> _Your objective_:
Would you please write out each entry precisely as given?

> _Data under study_:
====
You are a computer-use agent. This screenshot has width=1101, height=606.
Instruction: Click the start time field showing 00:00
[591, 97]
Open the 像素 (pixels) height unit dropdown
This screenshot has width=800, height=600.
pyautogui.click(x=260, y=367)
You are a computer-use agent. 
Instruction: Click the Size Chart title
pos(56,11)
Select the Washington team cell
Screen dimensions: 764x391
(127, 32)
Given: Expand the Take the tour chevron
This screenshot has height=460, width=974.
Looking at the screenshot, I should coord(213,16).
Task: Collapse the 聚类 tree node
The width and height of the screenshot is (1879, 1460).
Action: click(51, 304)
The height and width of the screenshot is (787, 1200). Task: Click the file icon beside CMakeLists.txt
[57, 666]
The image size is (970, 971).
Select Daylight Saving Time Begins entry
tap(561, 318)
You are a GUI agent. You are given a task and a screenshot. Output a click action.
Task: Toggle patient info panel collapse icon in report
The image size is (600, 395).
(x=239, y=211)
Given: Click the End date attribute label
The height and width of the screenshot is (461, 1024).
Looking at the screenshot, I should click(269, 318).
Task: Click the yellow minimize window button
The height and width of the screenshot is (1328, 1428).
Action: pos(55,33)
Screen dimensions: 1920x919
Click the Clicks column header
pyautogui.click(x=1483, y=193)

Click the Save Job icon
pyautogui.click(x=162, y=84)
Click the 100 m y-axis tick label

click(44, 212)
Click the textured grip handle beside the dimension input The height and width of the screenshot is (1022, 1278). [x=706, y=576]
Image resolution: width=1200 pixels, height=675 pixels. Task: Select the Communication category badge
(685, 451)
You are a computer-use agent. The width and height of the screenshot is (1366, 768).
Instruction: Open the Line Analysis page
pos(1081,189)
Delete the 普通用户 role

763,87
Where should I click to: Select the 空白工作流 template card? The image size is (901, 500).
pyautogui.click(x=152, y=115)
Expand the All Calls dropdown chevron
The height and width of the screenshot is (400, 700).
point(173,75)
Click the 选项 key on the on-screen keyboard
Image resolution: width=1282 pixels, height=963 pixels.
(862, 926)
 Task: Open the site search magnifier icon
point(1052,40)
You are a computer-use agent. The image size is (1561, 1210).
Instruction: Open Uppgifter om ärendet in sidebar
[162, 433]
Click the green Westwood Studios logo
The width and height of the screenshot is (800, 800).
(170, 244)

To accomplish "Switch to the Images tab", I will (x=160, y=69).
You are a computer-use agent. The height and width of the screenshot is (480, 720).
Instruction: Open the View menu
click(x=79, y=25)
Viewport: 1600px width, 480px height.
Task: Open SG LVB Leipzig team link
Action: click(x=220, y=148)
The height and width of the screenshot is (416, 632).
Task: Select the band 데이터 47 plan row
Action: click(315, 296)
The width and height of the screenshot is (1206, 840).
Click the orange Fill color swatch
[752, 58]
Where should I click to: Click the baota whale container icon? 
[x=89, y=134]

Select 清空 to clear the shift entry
====
> _Answer box_:
You are a computer-use agent. This screenshot has width=1101, height=606.
Instruction: Click the start time field showing 00:00
[591, 97]
Open the 像素 (pixels) height unit dropdown
This screenshot has width=800, height=600.
pyautogui.click(x=260, y=367)
You are a computer-use agent. 
Instruction: Click the Size Chart title
pos(56,11)
Select the Washington team cell
Screen dimensions: 764x391
(127, 32)
Given: Expand the Take the tour chevron
This screenshot has height=460, width=974.
Looking at the screenshot, I should coord(213,16).
Task: Collapse the 聚类 tree node
The width and height of the screenshot is (1879, 1460).
Action: click(51, 304)
The height and width of the screenshot is (787, 1200). Task: Click the file icon beside CMakeLists.txt
[57, 666]
The image size is (970, 971).
Select Daylight Saving Time Begins entry
tap(561, 318)
You are a GUI agent. You are given a task and a screenshot. Output a click action.
Task: Toggle patient info panel collapse icon in report
The image size is (600, 395).
(x=239, y=211)
Given: Click the End date attribute label
The height and width of the screenshot is (461, 1024).
Looking at the screenshot, I should click(269, 318).
Task: Click the yellow minimize window button
The height and width of the screenshot is (1328, 1428).
Action: pos(55,33)
Screen dimensions: 1920x919
Click the Clicks column header
pyautogui.click(x=1483, y=193)

Click the Save Job icon
pyautogui.click(x=162, y=84)
Click the 100 m y-axis tick label

click(44, 212)
Click the textured grip handle beside the dimension input The height and width of the screenshot is (1022, 1278). [x=706, y=576]
Image resolution: width=1200 pixels, height=675 pixels. Task: Select the Communication category badge
(685, 451)
You are a computer-use agent. The width and height of the screenshot is (1366, 768).
Instruction: Open the Line Analysis page
pos(1081,189)
Delete the 普通用户 role

763,87
Where should I click to: Select the 空白工作流 template card? The image size is (901, 500).
pyautogui.click(x=152, y=115)
Expand the All Calls dropdown chevron
The height and width of the screenshot is (400, 700).
point(173,75)
Click the 选项 key on the on-screen keyboard
Image resolution: width=1282 pixels, height=963 pixels.
(862, 926)
 Task: Open the site search magnifier icon
point(1052,40)
You are a computer-use agent. The image size is (1561, 1210).
Instruction: Open Uppgifter om ärendet in sidebar
[162, 433]
Click the green Westwood Studios logo
The width and height of the screenshot is (800, 800).
(170, 244)

To accomplish "Switch to the Images tab", I will (x=160, y=69).
You are a computer-use agent. The height and width of the screenshot is (480, 720).
Instruction: Open the View menu
click(x=79, y=25)
Viewport: 1600px width, 480px height.
Task: Open SG LVB Leipzig team link
Action: click(x=220, y=148)
The height and width of the screenshot is (416, 632).
Task: Select the band 데이터 47 plan row
Action: click(315, 296)
The width and height of the screenshot is (1206, 840).
Click the orange Fill color swatch
[752, 58]
Where should I click to: Click the baota whale container icon? 
[x=89, y=134]

Select 清空 to clear the shift entry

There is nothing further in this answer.